EXCERPT PROVIDED:
☆ ☆ ☆ ☆ ☆

Honestly? Can you blame them? In a region where a studio apartment goes for $2,800 a month, a nice patch of grass near a medical facility is basically winning the Bay Area housing lottery. Free healthcare access, decent foot traffic for breadcrumb opportunities, and zero landlords demanding first, last, and security deposit.

The geese have been spotted doing what geese do best — waddling with an unearned sense of authority, honking at passersby, and generally acting like they own the place. Which, in a way, they do. California's wildlife protection laws mean these feathered squatters have more tenant rights than most actual renters in the Bay Area.

For drivers on Arques, the situation adds a new variable to an already chaotic commute. Geese are not known for their respect of traffic laws, crosswalk signals, or basic self-preservation instincts. They walk where they want, when they want, at whatever pace they want. They are, in many ways, the spirit animal of Bay Area jaywalkers.

Our advice? Slow down, give them space, and maybe appreciate the brief moment of absurd nature-meets-suburbia that makes living here occasionally charming instead of just expensive. The geese aren't hurting anyone — which is more than we can say for most government programs.

Just don't feed them. Seriously. You create one entitled goose, and suddenly you've got a whole flock demanding universal basic breadcrumbs.

☆ ☆ ☆ ☆ ☆

BRIEF A: Quote the piece about the geese word for word, everything from "For drivers on" down to "Bay Area jaywalkers.".
BRIEF B: According to the piece about the geese, how much does a studio apartment cost per month in the region?
None of the rows that come after this play any part here.

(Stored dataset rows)
☆ ☆ ☆ ☆ ☆

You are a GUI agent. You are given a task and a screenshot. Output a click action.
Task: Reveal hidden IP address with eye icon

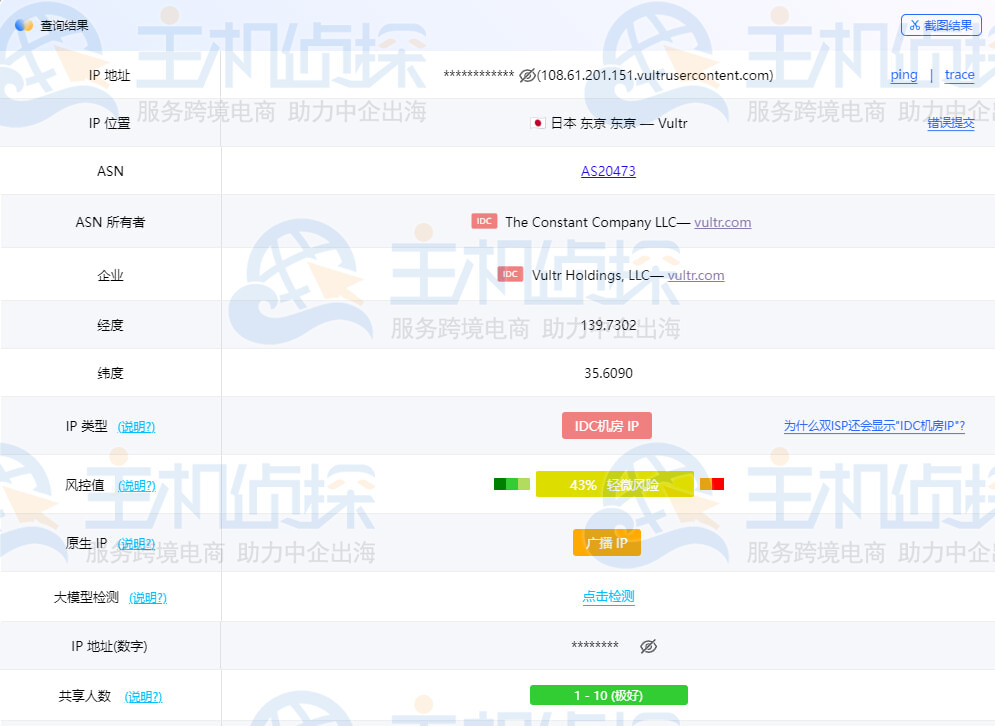coord(527,76)
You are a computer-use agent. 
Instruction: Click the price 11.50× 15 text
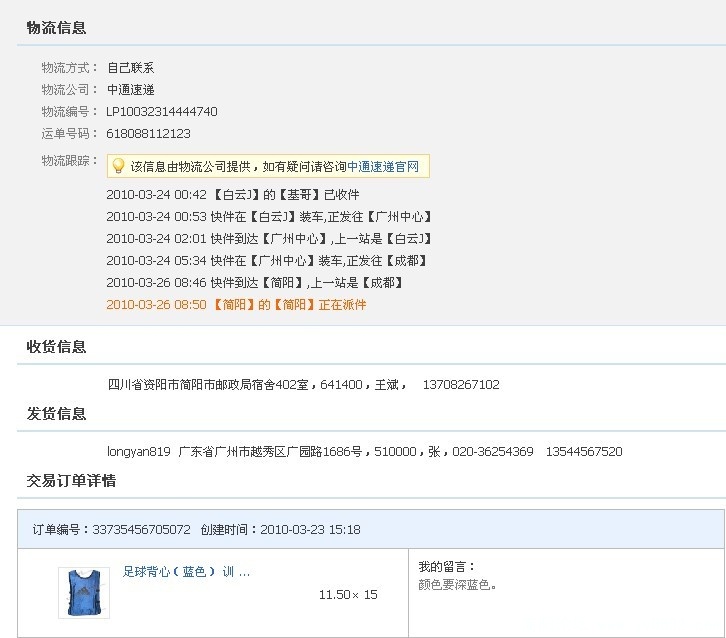click(x=348, y=594)
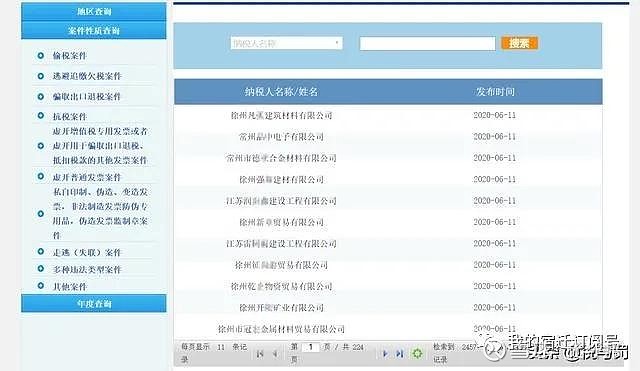Viewport: 640px width, 371px height.
Task: Go to previous page arrow icon
Action: [276, 354]
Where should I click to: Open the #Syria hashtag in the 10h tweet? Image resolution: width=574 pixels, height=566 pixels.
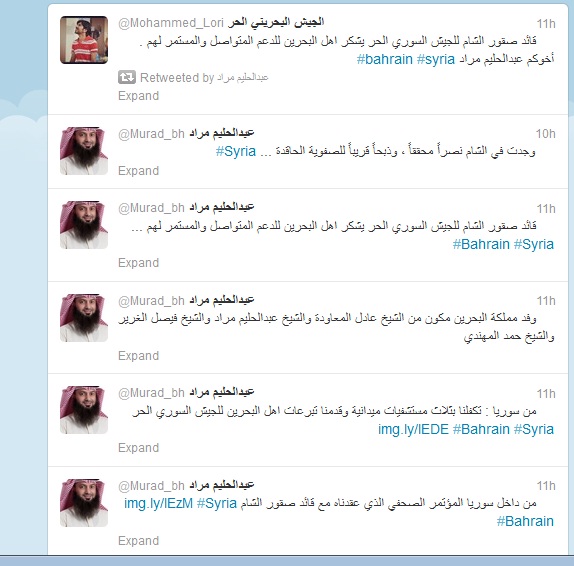(236, 151)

☆ ☆ ☆ ☆ ☆

RESPONSE A:
For drivers on Arques, the situation adds a new variable to an already chaotic commute. Geese are not known for their respect of traffic laws, crosswalk signals, or basic self-preservation instincts. They walk where they want, when they want, at whatever pace they want. They are, in many ways, the spirit animal of Bay Area jaywalkers.

RESPONSE B: $2,800 a month.